Notice, how there’s absolutely no technological constrain in a 140 characters. Text and numbers are the lightest forms of bits we can send around the internet, so why on earth would you constrain that? Facing a big, white, blank input field can be intimidating. Setting up a blog can be daunting and overkill. And emailing is clumsy and not built to be social. By constraining what you can write in a single tweet, it suddenly becomes much easier to just do it. Mimicking the format of SMS texting and removing practically all options, the psychological bar for entry has been lowered significantly. If you can text, you can tweet. Making the technology help us chop up our communication in little chunks, Twitter also allowed for a myriad of communicational possibilities – from status updates to news feeds, from smart mobs to sentiment analysis.

“But I can build all kinds of cool features into my product. Why would I ever constrain my coding wizardry?” I hear you say. Don’t let the lure of shining new technology blind you. Is the purpose of your product to implement a wicked fast node.js server or is it to solve an actual problem for people? (The answer should be obvious.) Technology, like design, is always a means to an end. Working rigorously with user-centric design helps you focus on that purpose. Keep it simple and understand what works. Mark Zuckerberg said it himself:

Looking back, the first version of Facebook was very simple. There were almost no features. There were no status updates, photo albums or messages. There was no News Feed or Platform. The only people who could use it were college students in the United States.

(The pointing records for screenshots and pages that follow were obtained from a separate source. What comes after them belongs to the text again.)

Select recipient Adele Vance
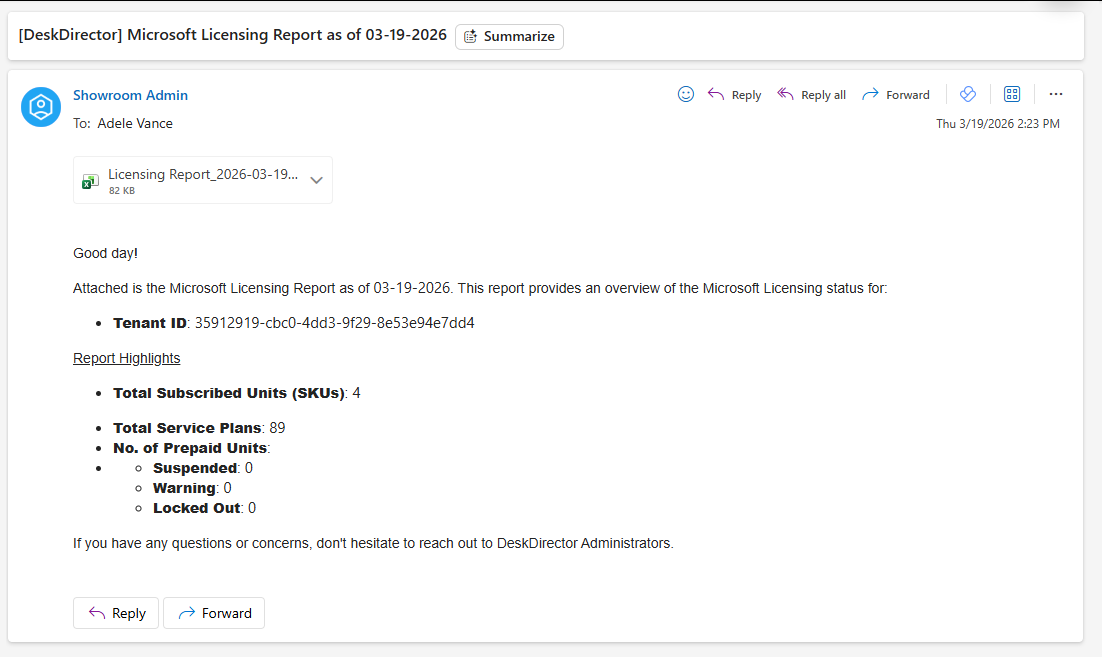1102x657 pixels. tap(135, 124)
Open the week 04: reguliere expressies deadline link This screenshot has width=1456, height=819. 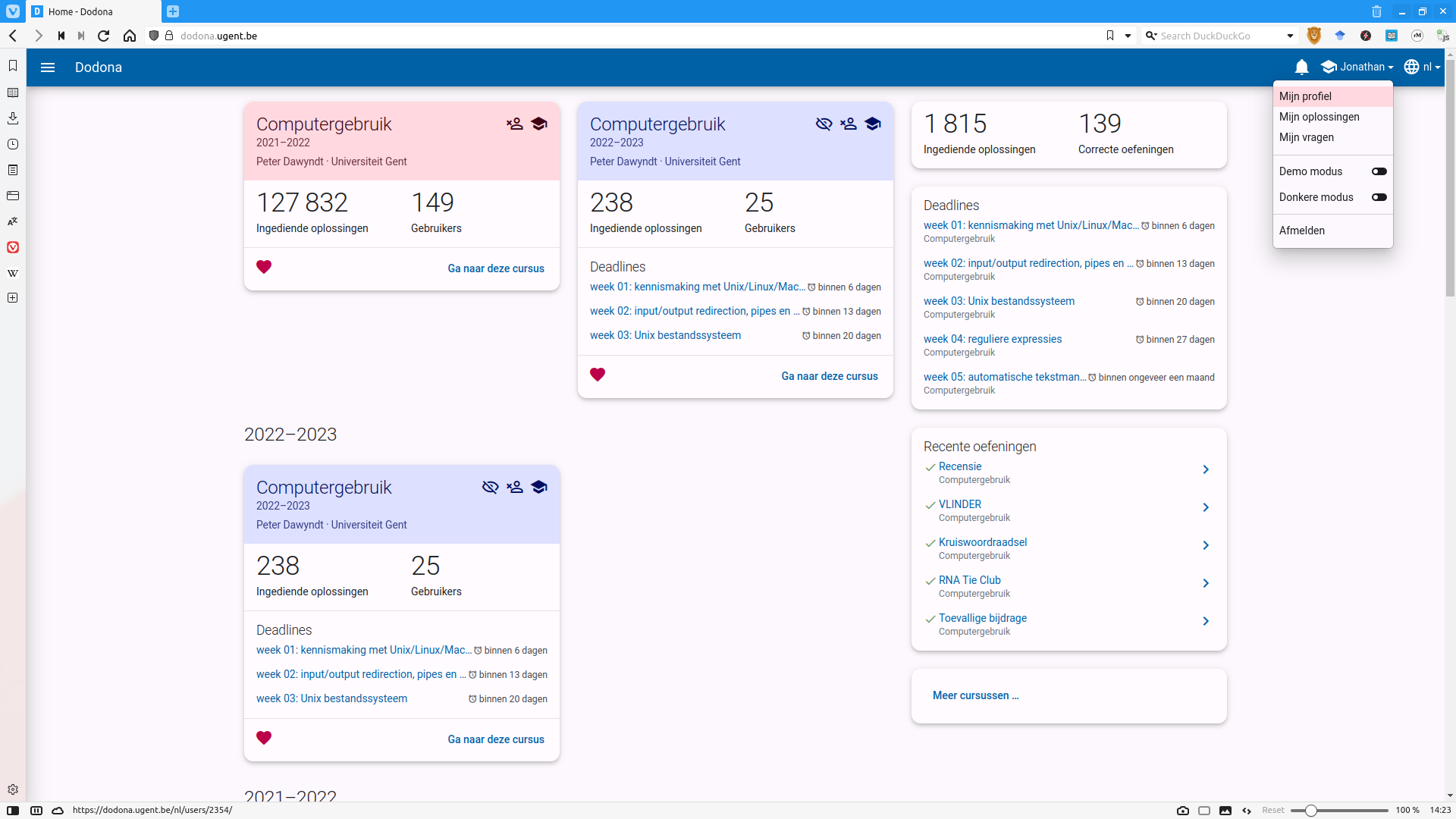(x=992, y=339)
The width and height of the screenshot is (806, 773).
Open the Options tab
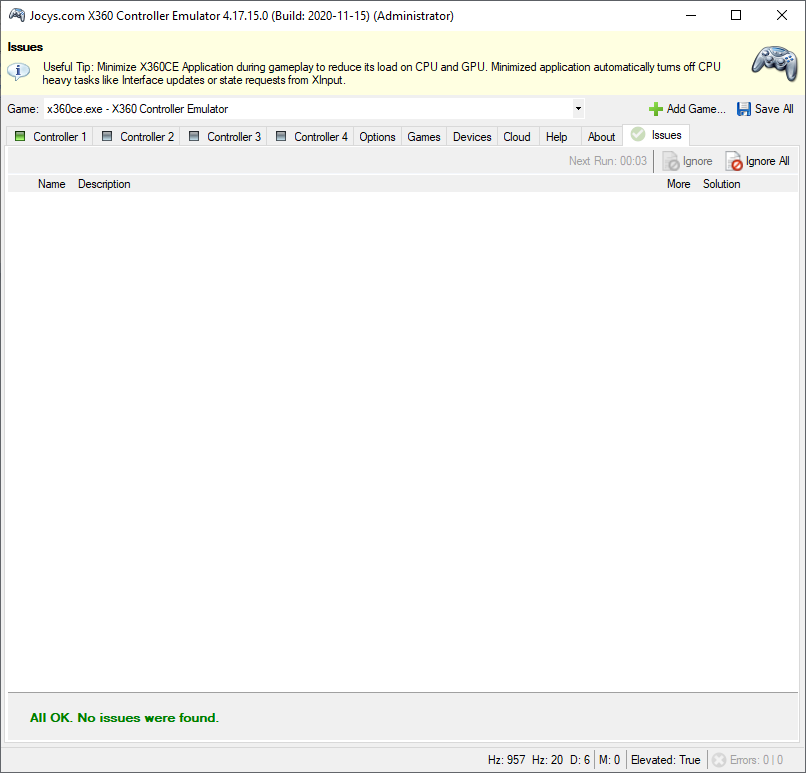(377, 137)
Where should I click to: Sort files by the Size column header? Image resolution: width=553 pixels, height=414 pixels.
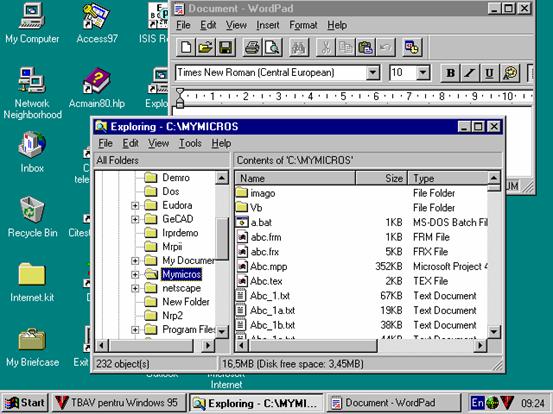[x=381, y=178]
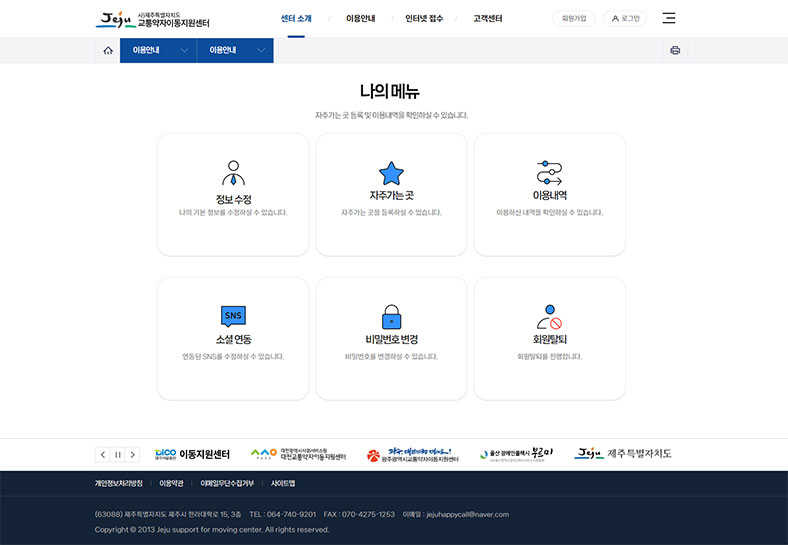Open the 인터넷 접수 menu
The width and height of the screenshot is (788, 545).
[x=426, y=19]
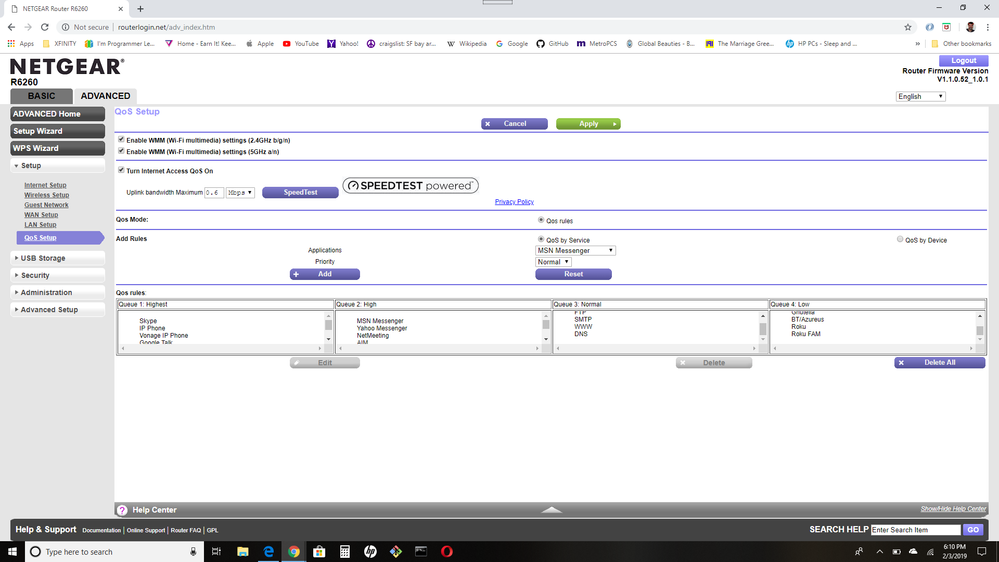The height and width of the screenshot is (562, 999).
Task: Open the Applications dropdown showing MSN Messenger
Action: 575,251
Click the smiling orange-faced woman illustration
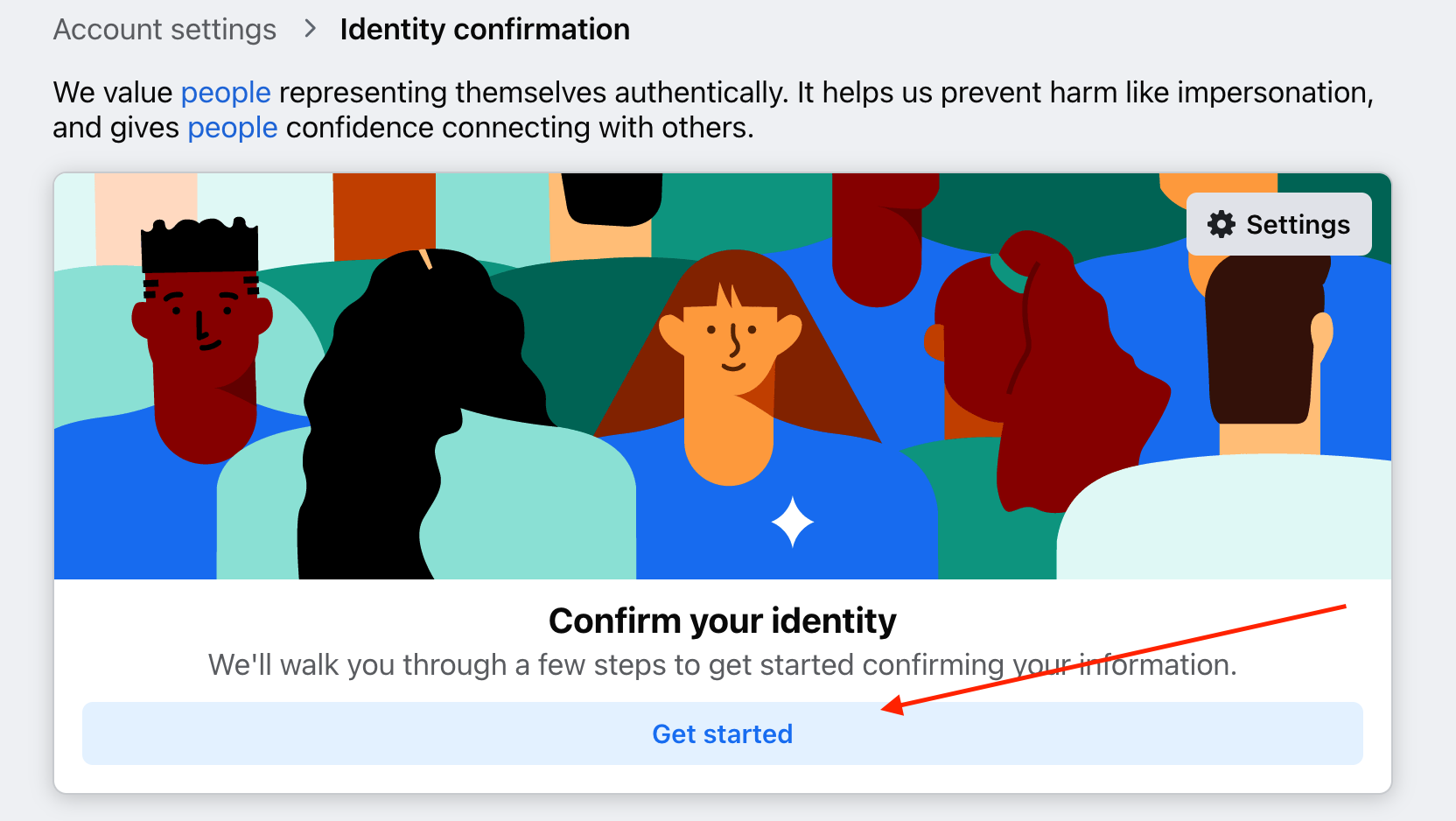The image size is (1456, 821). (731, 368)
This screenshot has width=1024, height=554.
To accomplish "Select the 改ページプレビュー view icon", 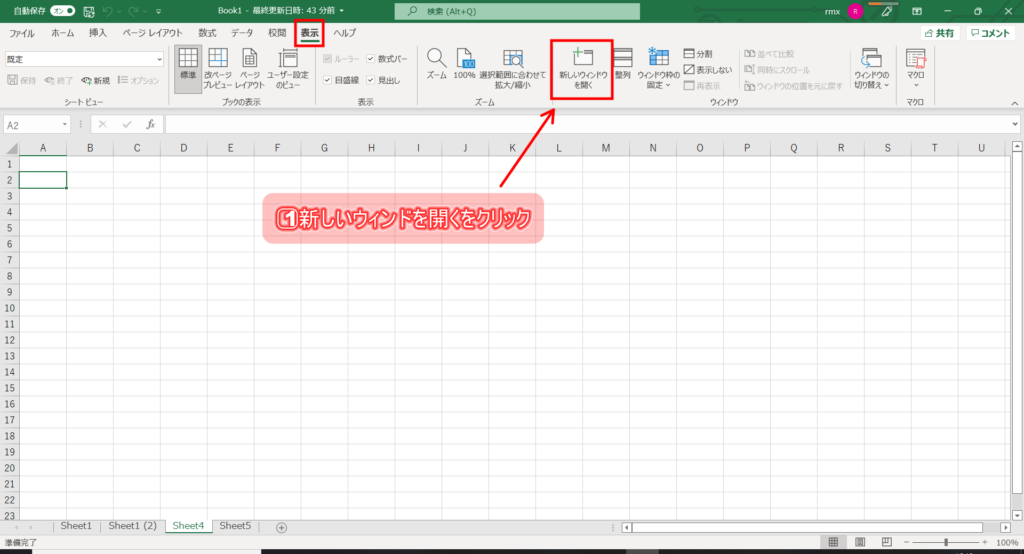I will 218,68.
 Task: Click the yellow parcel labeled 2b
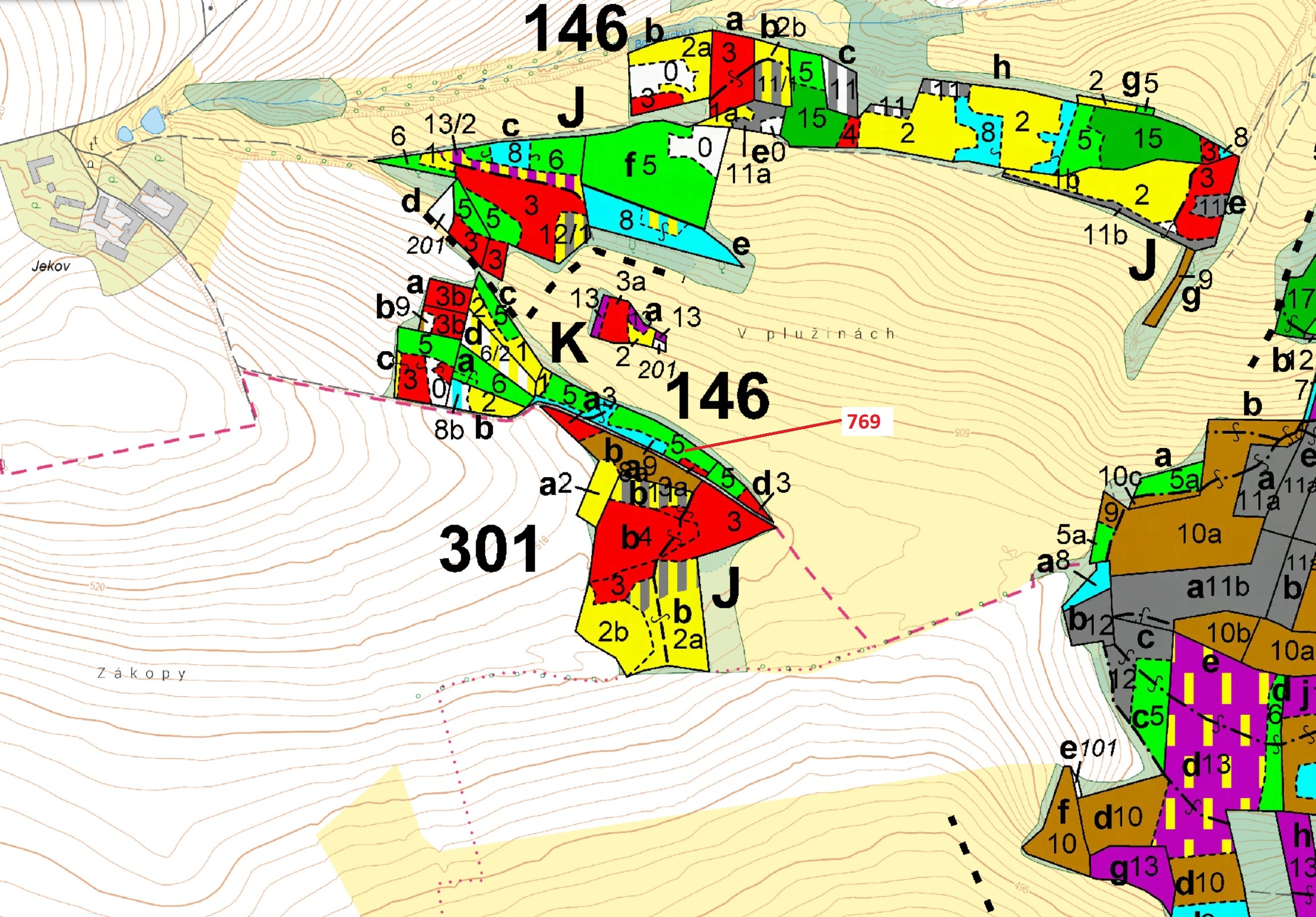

Hence, the collection of functions and programs you see on Facebook today wasn’t the magic formula which set it apart from the competition. Instead it was its exclusive network and user-centric interface.

Design is important for this very reason. It helps highlight the human side of the problem technology is meant to solve. The late Steve Jobs and preacher of insanely great design once said, “Technology alone is not enough”. It is indeed a keen observation.

(Further reading: Universal Principles of Design.)

  • http://www.iconfinder.net Martin LeBlanc, Iconfinder.com

    I believe the reason why the 140 characters is a great idea is the not the limit of input but how the output can be presented. Try to compare this page from twitter http://cl.ly/BseL with this one from Google+ http://cl.ly/BsSn – on Twitter I can see 3-4 times as many updates compared to Google+.

    • http://johanjessen.com Johan Jessen

      The Twitter interface was fresh and original when it first appeared. Limiting the number of characters affords better list views and forces brevity. Google+ seems more in tune with a blog-like publishing than status updates.

  • http://twitter.com/pippipsi Philip Petersen

    First of all, congratulations on the new blog!

    Secondly a point to the post, although constraint certainly is a trait of Twitter, it took 3 years for it to take off so I it took more then constraint and design to make it a success. And to your point about the SMS – the 140 characters constraint of twitter was based on what you could send in a mobile text message, so the design of the constraint was also a business consideration to keep cost down – as the intention was to send tweets to people’s mobile phones as a service.